For many years I was a supreme copyist. If you put a photo in front of me I could copy it and feel successful if it looked just like the photograph. Even working from life I felt the need to put record everything. The realization that this was limiting my growth as an artist came when I began plein air painting. To copy a scene before you outside is futile. The light changes constantly, the wind blows objects around and if you are painting pumpkins at an orchard it is guaranteed that the one you are painting will be purchased by someone! Plein air taught me how to interpret and not copy. It was a hard lesson and took years to fully appreciate.
For a long time I did not work from photographs because I felt that it was too easy to slip into old habits. Last year I took a workshop from Carolyn Anderson who had us work from photos one day with the idea of interpretation and not copying. It was a revelation to come back to photographs but with a plein air state of mind.

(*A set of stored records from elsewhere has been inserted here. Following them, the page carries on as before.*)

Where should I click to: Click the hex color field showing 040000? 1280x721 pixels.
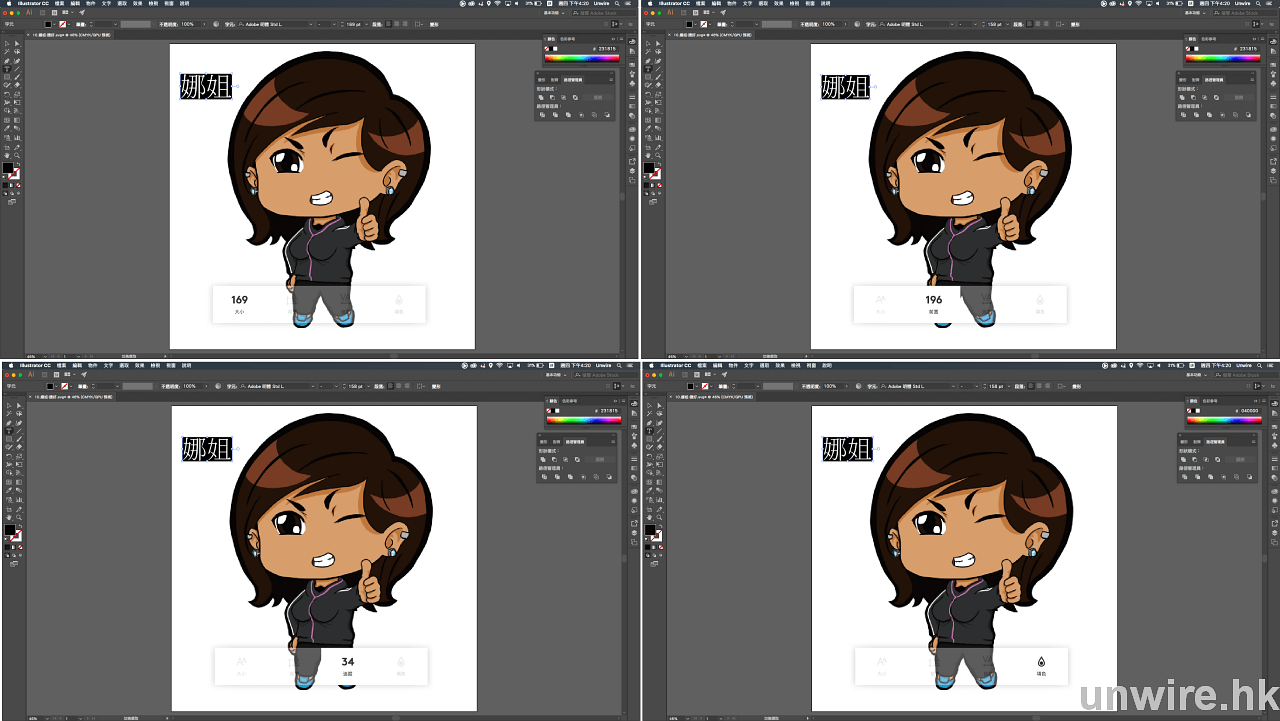coord(1250,410)
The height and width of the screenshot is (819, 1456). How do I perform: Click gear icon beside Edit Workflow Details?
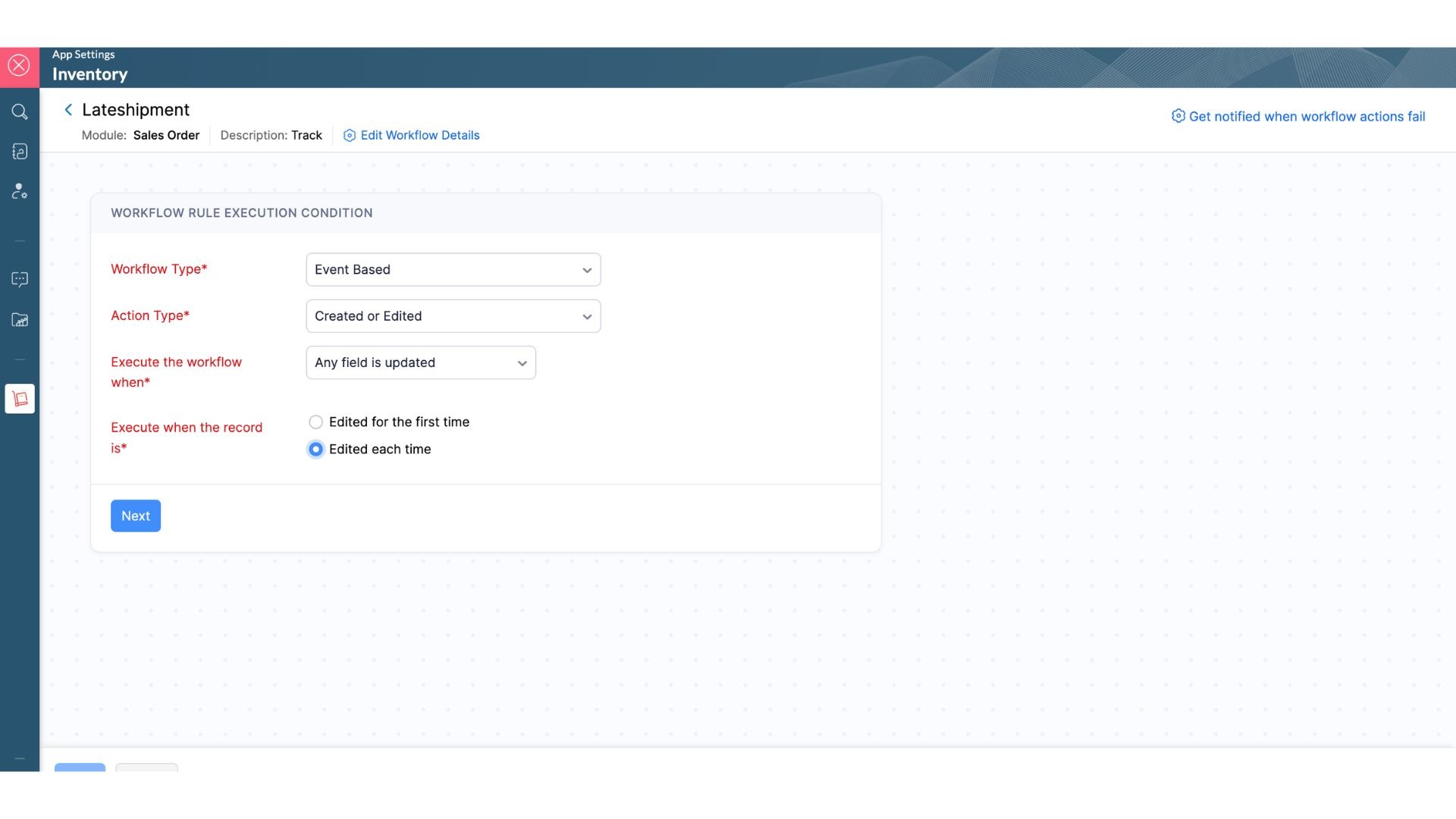point(350,136)
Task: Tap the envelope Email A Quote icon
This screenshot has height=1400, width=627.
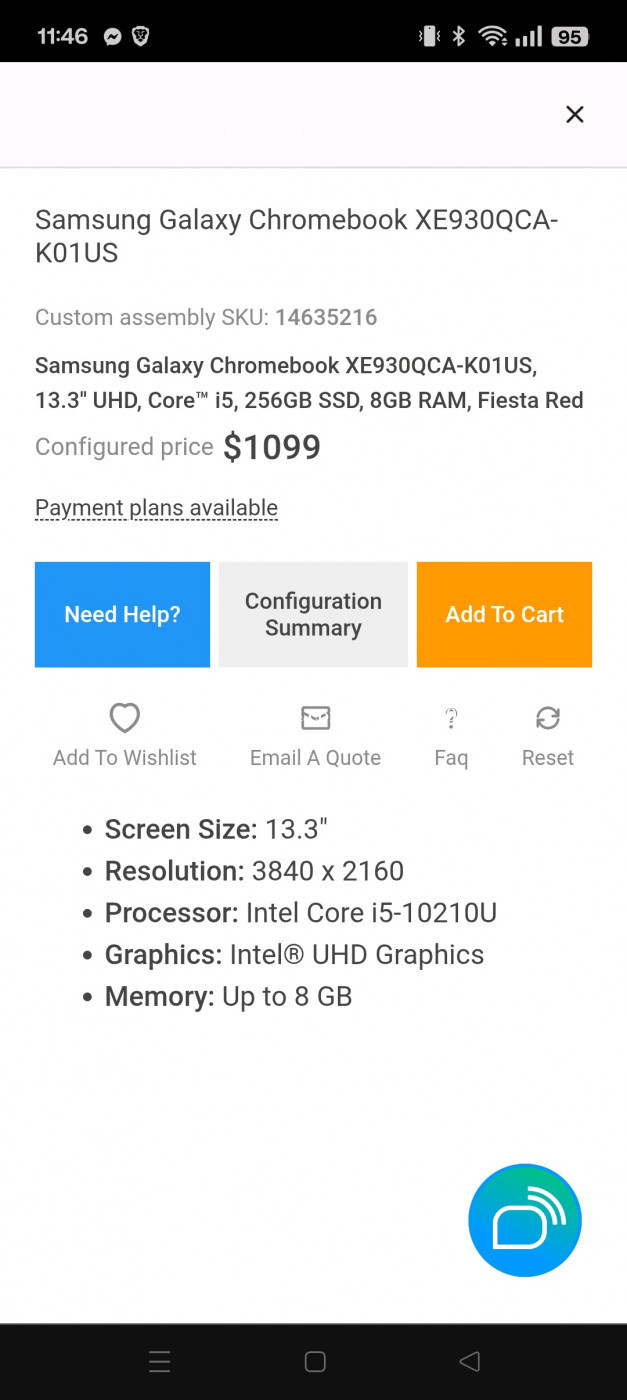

Recently I found an old photo of a dilapidated house across the street from my brother's old house in New Brunswick, Canada. The photo was an overexposed close up of the home and I thought it would be a good way to play with painting from memory. It is a farming community with rolling hills and vast skies. Last time I visited the home I walked with my brother and our families up the hill that the house sits on. It was an August day with a deep blue sky and the golden rod and asters were competing for attention from the bees. I used the photograph for the structure of the house but put the emphasis on the foreground and the rolling land that leads to the home, once that was sketched in I put the photograph away. I thought of a lazy late summer day shared with family. I thought of blackberry bushes and vistas viewed from the top of the hill. I concentrated on the memories to create the painting rather than copying the photograph. It may not be an accurate rendering of the home but it captures the feeling of the day.